Responding to higher mortgage rates, the National Association of Realtors’ (NAR) Pending Home Sales Index (PHSI) slipped 0.4 percent in June to 110.9, the group reported Monday.
Economists had expected the index to drop to 110.7, which would have been a 1.4 percent decline from May’s originally reported 112.3. The May index was revised down to 111.3.
With the revision, the May index, originally reported as the highest in six years, matched the level of April 2010.
The index covered the same month in which new home sales, reported last week by the Census Bureau and HUD, surged to a five year high. New home sales are tracked when buyers sign contracts, just as the pending home sales index is compiled for contracts on existing single-family homes. New home sales rose as prices slipped; prices of existing single-family homes have been increasing even as mortgage rates have also been rising.
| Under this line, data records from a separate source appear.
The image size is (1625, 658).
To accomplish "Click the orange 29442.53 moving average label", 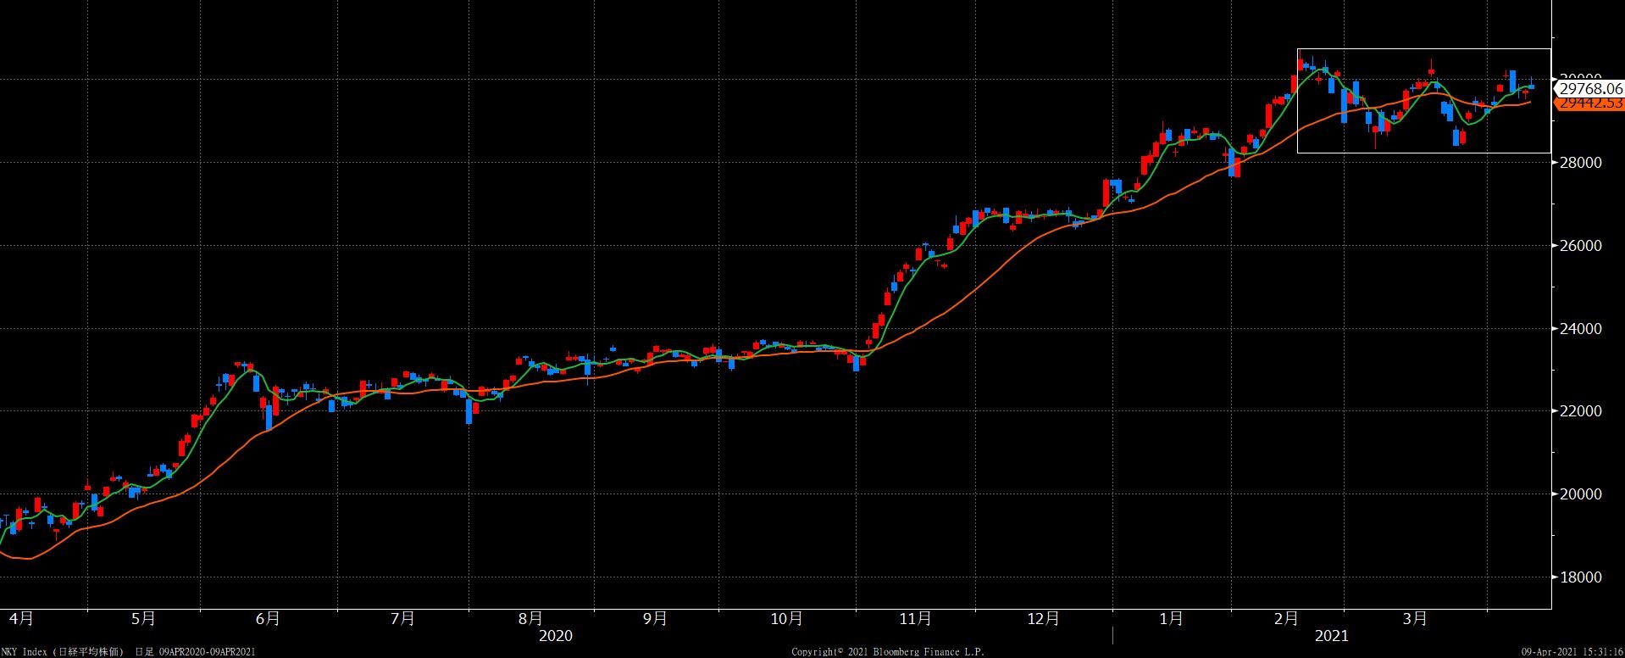I will tap(1590, 103).
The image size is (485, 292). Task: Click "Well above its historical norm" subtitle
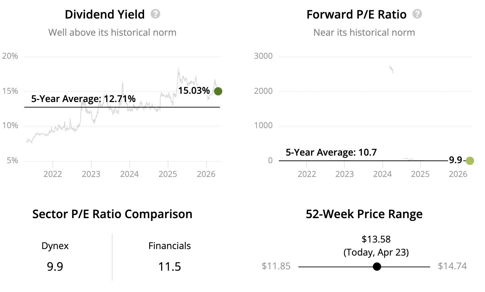click(112, 33)
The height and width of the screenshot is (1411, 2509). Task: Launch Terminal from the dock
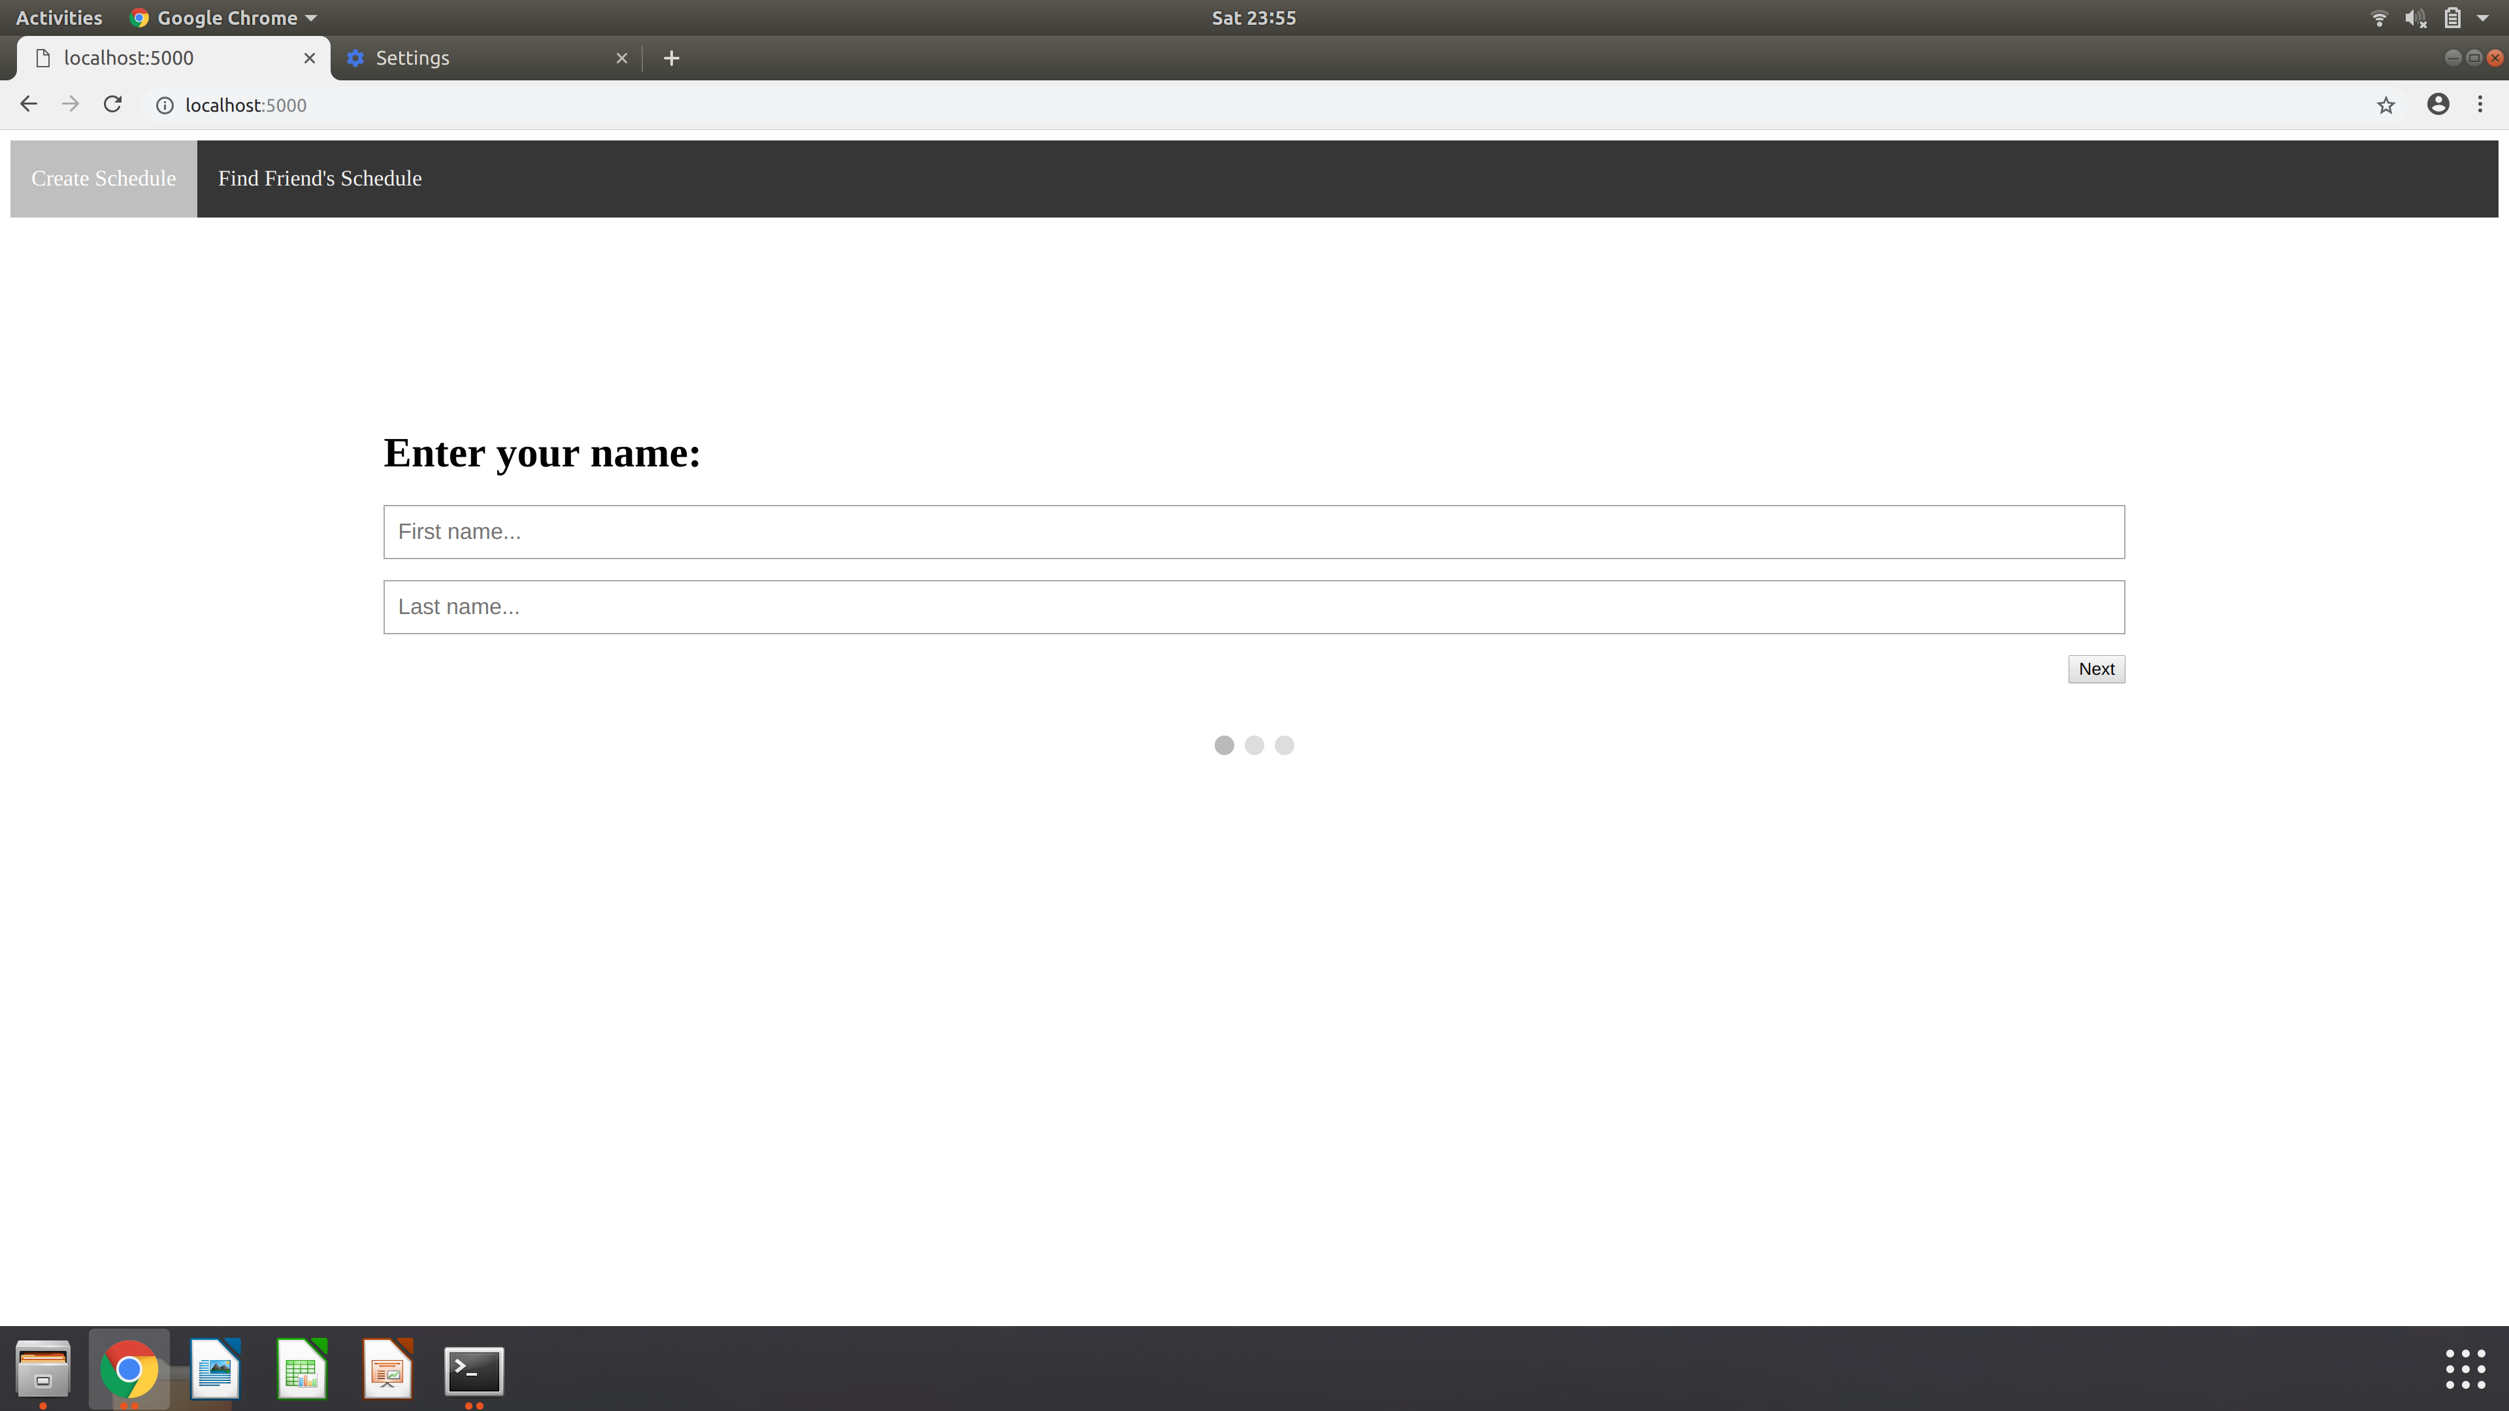tap(473, 1370)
Indeed, the higher mortgage rates were seen as one factor in the increase in new home sales as potential purchasers rushed to lock in loans before mortgage rates rose further. That appeared to not be the case with existing homes.
The dip in the June index continued a monthly pattern of alternating increases and decreases in the PHSI, which has increased in odd-numbered months and decreased in even-numbered months since last December, though it also fell in November.
The PHSI is considered an indicator of home sales (closings) reported by the NAR. Existing-home sales fell in June as the PHSI for April dropped. The index rose in March, and home sales increased in May.
Even with the monthly decline, the PHSI was up 10.9 percent over June 2012, the 26th straight month of year-over-year increases. New home sales have been up on a yearly basis for 21 straight months and in 24 of the last 25 months.
The index improved in June in only one of the four Census regions, increasing 3.3 percent in the West to 114.2 on the heels of a 16.8 percent spike in May. The index in the West is up 4.4 percent in the last year.
The index was flat at 87.2 in the Northeast, up 12.2 percent in the last 12 months. The index fell 2.1 percent to 118.3 in the South—up 9.5 percent since June 2012—and dropped 1.0 percent to 114.3 in the Midwest, 19.5 percent ahead of a year ago.
The PHSI is based on a sample of about 20 percent of transactions for existing-home sales. An index of 100 is equal to the average level of contract activity during 2001, the base year.